Anche nel cinema, gli anni sessanta si annunciano come una lunga marcia all’interno della società reificata del neocapitalismo. Tematiche sociologiche e tematiche psicologiche si alternano, e talvolta si sovrappongono, in una analisi che si va facendo sempre piú pressante. Losey è fra quelli che tentano di superare sia la contrapposizione sia la convergenza. Intorno ai personaggi (e, indirettamente, alla società) costruisce una gabbia stretta e soffocante, alla quale attribuisce il valore di sintomo: il malessere e la tragedia sono presenti fin dall’inizio, nascono dalle cose ma nello stesso tempo le dominano e le pervertono, inevitabilmente. In ciò, forse, consiste il “brechtismo” del regista.
Nel profondo, tuttavia, c’è qualcosa di diverso. “Essendo la morte la condizione della vita” scriveva Georges Bataille nel 1957, in un capitolo di La littérature et le mal dedicato a Emily Brontë “il Male, legato per la propria essenza alla morte, è anche, in maniera ambigua, un fondamento dell’essere. L’essere non è votato al Male ma deve, se può, non lasciarsi imprigionare nei limiti della ragione. Questi limiti deve anzitutto accettarli, riconoscendo la necessità del calcolo dell’interesse, ma deve poi sapere che una parte di sé – una parte irriducibile e sovrana – ad essi (e alla necessità che ha riconosciuto) sfugge. Tutto sembrerebbe, in The Servant, coerentemente razionale: il giovane e fiacco Tony si prende in casa un perfido maggiordomo perché gli serve, subisce la sua prepotenza perché è tanto debole (e corrotto) da sentirne la necessità, non riesce più a staccarsene – nemmeno quando ne ha scoperto l’infame natura – perché ormai il rapporto servo-padrone si è invertito, a tal punto che per lui degradarsi, come nell’orgia dei drogati che chiude il film, costituisce l’affermazione più alta della personalità, quella del padrone che può realizzarsi soltanto nella assoluta servitù. L’apologo sarebbe soltanto moralistico (con una sin troppo evidente sottolineatura sociologica) se il percorso della doppia abiezione di padrone e servo fosse così lineare. Non è così.

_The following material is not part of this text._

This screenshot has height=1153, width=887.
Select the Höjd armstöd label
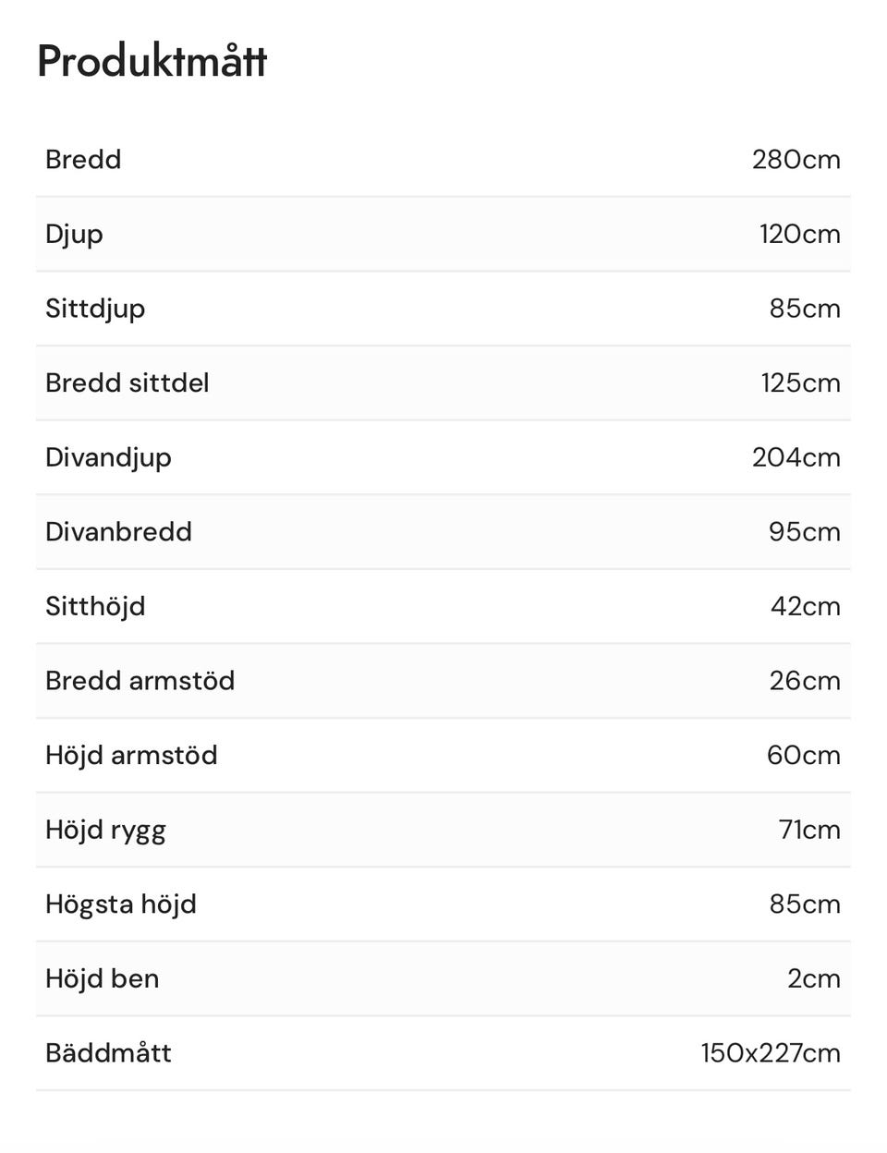131,756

Tony, rampollo di illustre famiglia, assume Barrett per arredare la nuova casa a Londra e per occuparsi del servizio. E Barrett, accortosi della debolezza del padrone, vi si installa subito da dominatore. Intuisce che il suo dominio potrebbe essere insidiato da Susan, la (quasi) fidanzata piccolo borghese di Tony, e manovra per renderla inoffensiva. Introduce in casa una alleata, Vera, che presenta come sua sorella e fa assumere come cameriera. Non ha pudori, Barrett. Quando Tony lo sorprende a letto con Vera, dice tranquillamente la verità e nemmeno aspetta di essere cacciato. Se ne va. Tony crolla. Sente di non poter fare a meno, non solo di Barrett, ma anche di Vera. Li riprende in casa (una casa che a poco a poco si è riempita di mobili, nella scelta dei quali prima influisce il padrone e poi, con forza sempre più esclusiva, il servo: gli ambienti chiusi si trasformano nell’universo autosufficiente di una prigione). Barrett, ora, non ha più freni. Ordina a Vera di sedurre Tony, che del resto già prova un’attrazione ambigua nei suoi confronti (e nei confronti dello stesso Barrett). In una sequenza di insinuante complessità, la sgualdrinella esegue l’ordine, scegliendo la cucina come luogo della seduzione. Barrett coinvolge perfino Susan, ancora animata dai suoi buoni propositi e dai suoi concreti interessi. Nella casa può avvenire di tutto, ormai è Tony che lo vuole. Barrett è scatenato, porta in casa chiunque capiti. E tutti sono con lui, Susan compresa. Il film sale gradualmente di tono, con una progressione fatta di minimi scatti e di esplosioni improvvise. E si conclude con un’orgia generale, che si prolunga per tutta una notte. L’unica a ribellarsi è Susan, finalmente, che schiaffeggia Barrett e fugge. Gli altri restano prigionieri di se stessi, del male (nel senso batailliano). L’equazione male = morte (appaiata all’altra: erotismo = morte) è l’autentico nucleo del film.